■ Exercise goal
Working from the listing below, set down every line exactly.
:: Data for processing ::
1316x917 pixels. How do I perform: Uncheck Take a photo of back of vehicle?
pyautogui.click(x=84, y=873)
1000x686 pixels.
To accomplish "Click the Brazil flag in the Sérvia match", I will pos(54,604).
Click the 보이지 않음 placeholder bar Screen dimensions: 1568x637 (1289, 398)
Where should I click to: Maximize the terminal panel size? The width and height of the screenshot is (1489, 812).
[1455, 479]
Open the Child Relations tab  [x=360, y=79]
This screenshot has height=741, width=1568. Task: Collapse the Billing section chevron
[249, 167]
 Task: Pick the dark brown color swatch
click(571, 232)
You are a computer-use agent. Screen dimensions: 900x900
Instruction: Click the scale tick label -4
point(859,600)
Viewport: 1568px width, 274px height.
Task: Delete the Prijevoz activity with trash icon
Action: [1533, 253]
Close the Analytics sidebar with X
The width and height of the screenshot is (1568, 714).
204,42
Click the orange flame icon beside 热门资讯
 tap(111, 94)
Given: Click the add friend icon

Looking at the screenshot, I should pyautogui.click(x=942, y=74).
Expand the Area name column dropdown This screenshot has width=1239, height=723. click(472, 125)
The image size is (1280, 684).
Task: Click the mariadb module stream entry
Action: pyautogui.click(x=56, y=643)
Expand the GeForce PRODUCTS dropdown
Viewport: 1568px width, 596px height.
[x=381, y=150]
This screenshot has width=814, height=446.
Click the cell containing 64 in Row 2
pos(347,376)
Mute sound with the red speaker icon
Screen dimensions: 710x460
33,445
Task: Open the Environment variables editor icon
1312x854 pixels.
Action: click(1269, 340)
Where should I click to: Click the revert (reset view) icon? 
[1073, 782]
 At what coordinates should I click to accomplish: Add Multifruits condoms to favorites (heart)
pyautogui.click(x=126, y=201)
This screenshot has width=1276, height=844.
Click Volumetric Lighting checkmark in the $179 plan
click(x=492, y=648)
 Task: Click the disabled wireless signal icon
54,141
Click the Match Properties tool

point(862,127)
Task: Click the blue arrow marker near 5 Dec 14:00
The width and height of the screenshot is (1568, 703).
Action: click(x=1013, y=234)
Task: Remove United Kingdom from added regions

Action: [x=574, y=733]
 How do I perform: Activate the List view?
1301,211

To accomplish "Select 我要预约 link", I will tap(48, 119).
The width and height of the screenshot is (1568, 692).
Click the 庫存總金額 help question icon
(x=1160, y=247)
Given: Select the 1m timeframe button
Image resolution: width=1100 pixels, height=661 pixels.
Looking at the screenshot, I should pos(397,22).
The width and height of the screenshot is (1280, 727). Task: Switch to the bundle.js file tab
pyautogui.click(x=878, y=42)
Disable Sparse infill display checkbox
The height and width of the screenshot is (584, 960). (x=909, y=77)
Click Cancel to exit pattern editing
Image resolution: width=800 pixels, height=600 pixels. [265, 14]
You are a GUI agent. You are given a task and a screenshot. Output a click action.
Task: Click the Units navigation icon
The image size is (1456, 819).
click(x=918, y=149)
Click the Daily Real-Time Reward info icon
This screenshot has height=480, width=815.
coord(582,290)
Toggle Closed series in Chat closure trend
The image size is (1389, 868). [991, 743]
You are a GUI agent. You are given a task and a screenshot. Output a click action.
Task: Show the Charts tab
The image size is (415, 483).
:::
■ Answer
1316x917 pixels. How do I perform: Uncheck Take a photo of back of vehicle?
pyautogui.click(x=84, y=873)
1000x686 pixels.
To accomplish "Click the Brazil flag in the Sérvia match", I will pos(54,604).
Click the 보이지 않음 placeholder bar Screen dimensions: 1568x637 (1289, 398)
Where should I click to: Maximize the terminal panel size? The width and height of the screenshot is (1489, 812).
[1455, 479]
Open the Child Relations tab  [x=360, y=79]
This screenshot has height=741, width=1568. Task: Collapse the Billing section chevron
[249, 167]
 Task: Pick the dark brown color swatch
click(571, 232)
You are a computer-use agent. Screen dimensions: 900x900
Instruction: Click the scale tick label -4
point(859,600)
Viewport: 1568px width, 274px height.
Task: Delete the Prijevoz activity with trash icon
Action: [1533, 253]
Close the Analytics sidebar with X
The width and height of the screenshot is (1568, 714).
204,42
Click the orange flame icon beside 热门资讯
 tap(111, 94)
Given: Click the add friend icon

Looking at the screenshot, I should pyautogui.click(x=942, y=74).
Expand the Area name column dropdown This screenshot has width=1239, height=723. click(472, 125)
The image size is (1280, 684).
Task: Click the mariadb module stream entry
Action: pyautogui.click(x=56, y=643)
Expand the GeForce PRODUCTS dropdown
Viewport: 1568px width, 596px height.
[x=381, y=150]
This screenshot has width=814, height=446.
Click the cell containing 64 in Row 2
pos(347,376)
Mute sound with the red speaker icon
Screen dimensions: 710x460
33,445
Task: Open the Environment variables editor icon
1312x854 pixels.
Action: click(1269, 340)
Where should I click to: Click the revert (reset view) icon? 
[1073, 782]
 At what coordinates should I click to accomplish: Add Multifruits condoms to favorites (heart)
pyautogui.click(x=126, y=201)
This screenshot has width=1276, height=844.
Click Volumetric Lighting checkmark in the $179 plan
click(x=492, y=648)
 Task: Click the disabled wireless signal icon
54,141
Click the Match Properties tool

point(862,127)
Task: Click the blue arrow marker near 5 Dec 14:00
The width and height of the screenshot is (1568, 703).
Action: click(x=1013, y=234)
Task: Remove United Kingdom from added regions

Action: [x=574, y=733]
 How do I perform: Activate the List view?
1301,211

To accomplish "Select 我要预约 link", I will tap(48, 119).
The width and height of the screenshot is (1568, 692).
Click the 庫存總金額 help question icon
(x=1160, y=247)
Given: Select the 1m timeframe button
Image resolution: width=1100 pixels, height=661 pixels.
Looking at the screenshot, I should pos(397,22).
The width and height of the screenshot is (1280, 727). Task: Switch to the bundle.js file tab
pyautogui.click(x=878, y=42)
Disable Sparse infill display checkbox
The height and width of the screenshot is (584, 960). (x=909, y=77)
Click Cancel to exit pattern editing
Image resolution: width=800 pixels, height=600 pixels. [265, 14]
You are a GUI agent. You are given a task and a screenshot. Output a click action.
Task: Click the Units navigation icon
The image size is (1456, 819).
click(x=918, y=149)
Click the Daily Real-Time Reward info icon
This screenshot has height=480, width=815.
coord(582,290)
Toggle Closed series in Chat closure trend
The image size is (1389, 868). [991, 743]
You are a GUI agent. You are given a task and a screenshot. Output a click action.
Task: Show the Charts tab
The image size is (415, 483).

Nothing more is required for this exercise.